I am not sure why I was told these parent confessions. Maybe because we don’t have children? Maybe they saw me as a safe person to share their regrets with? Whatever the reason, it now causes me to pause when I hear people say,  “you’ll never regret it (children)”. The internet provides anonymous confessions by parents who say that they regret having children.  I wonder if a more accurate expression may be, “it’s likely that you won’t regret it – but I can’t say for certain, you just might.”

8 thoughts on “Parent Confessions”

  1. WOW…not sure what else to say. There’s days that life would be easier, but wouldn’t change it. With my “niece” dying last year at 5 yrs old, my perspective has changed so much towards my kids- blessings, angels in disguise to make the world not seem so crummy.

  2. I cannot believe parents would feel that way… it is a hard job but the rewards are greater than the hard parts

  3. I think it’s refreshing to hear people being honest about parenting. For a long time, there was a stigma about parents regretting having children, and I’m sure it still exists. Many people have a hard time, for whatever reason, and they are made to feel guilty for not enjoying every second of parenting, which isn’t fair. I’d rather hear the truth than be misled to believe it’s a wonderful experience for every parent out there.

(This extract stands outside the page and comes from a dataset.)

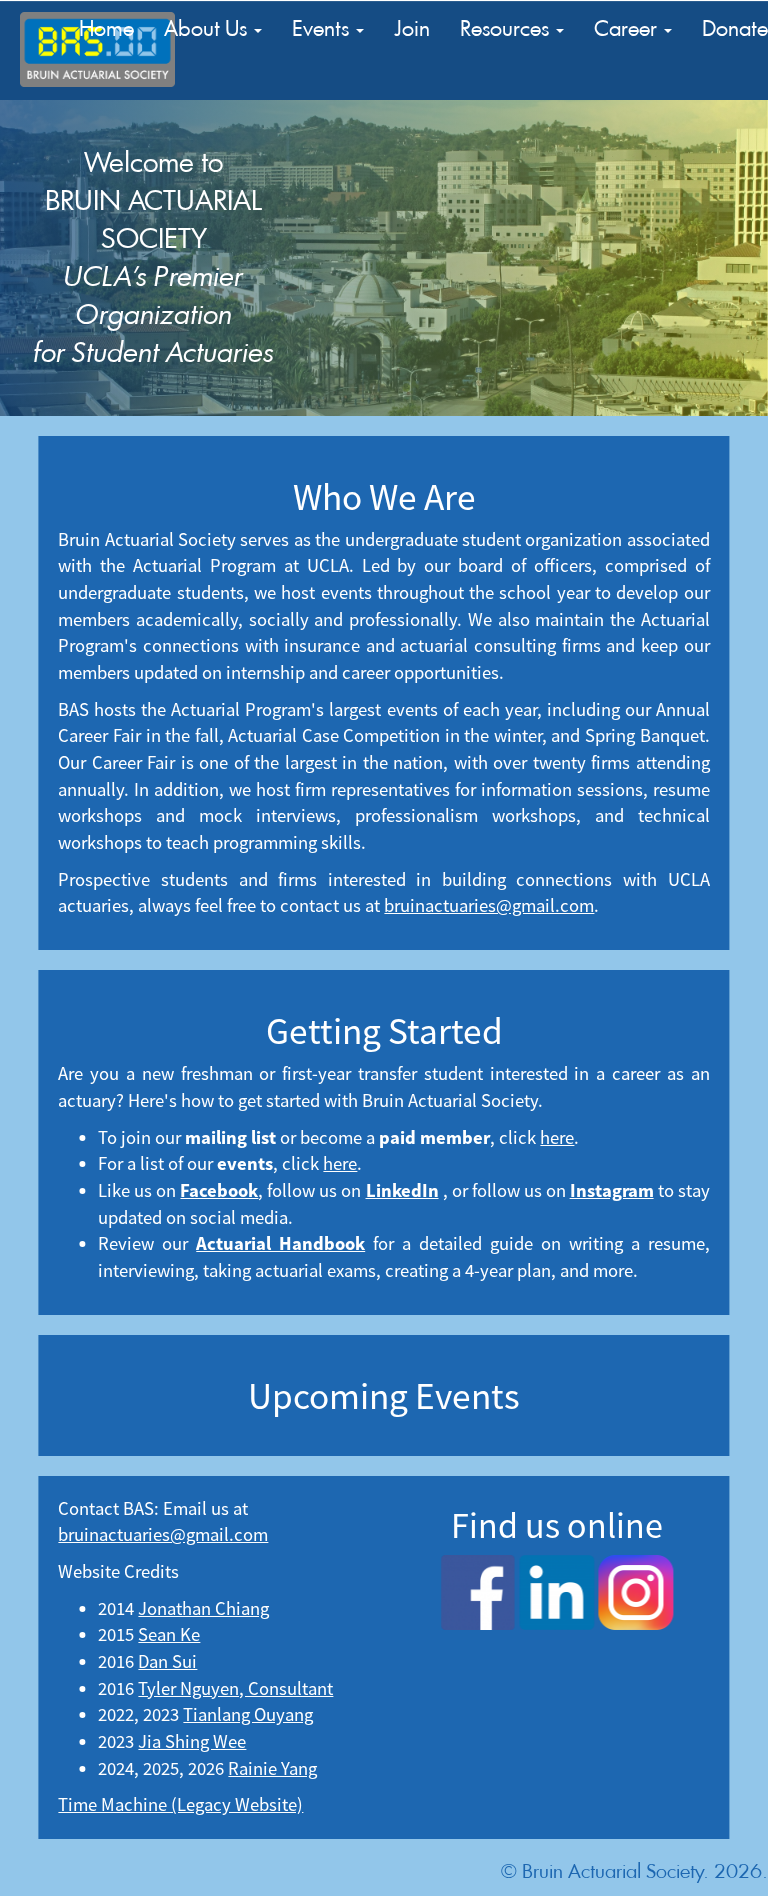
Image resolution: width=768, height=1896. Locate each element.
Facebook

  4. From my experience, we live in an increasingly driven culture. Children don’t fit that. If you want to climb the corporate later and run with the big dogs, parenting may not be for you. It is filled with putting another’s needs before you, and learning about the joy that comes from seeing a child’s smile. While it is wonderful, I daresay some may be in world views that too self focused or too driven to enjoy it. I know I would be happy and fulfilled as a person if I wasn’t a mom. BUT I wouldn’t be who I am. I wouldn’t be the me I am today, and since I like me… I wouldn’t change a thing. I am raising what most would call a “difficult” child. I wouldn’t change having him or his sister. I wouldn’t change the fact that he is Autistic. He and his sister are daily making me who I am meant to be & the ride is rough but amazing.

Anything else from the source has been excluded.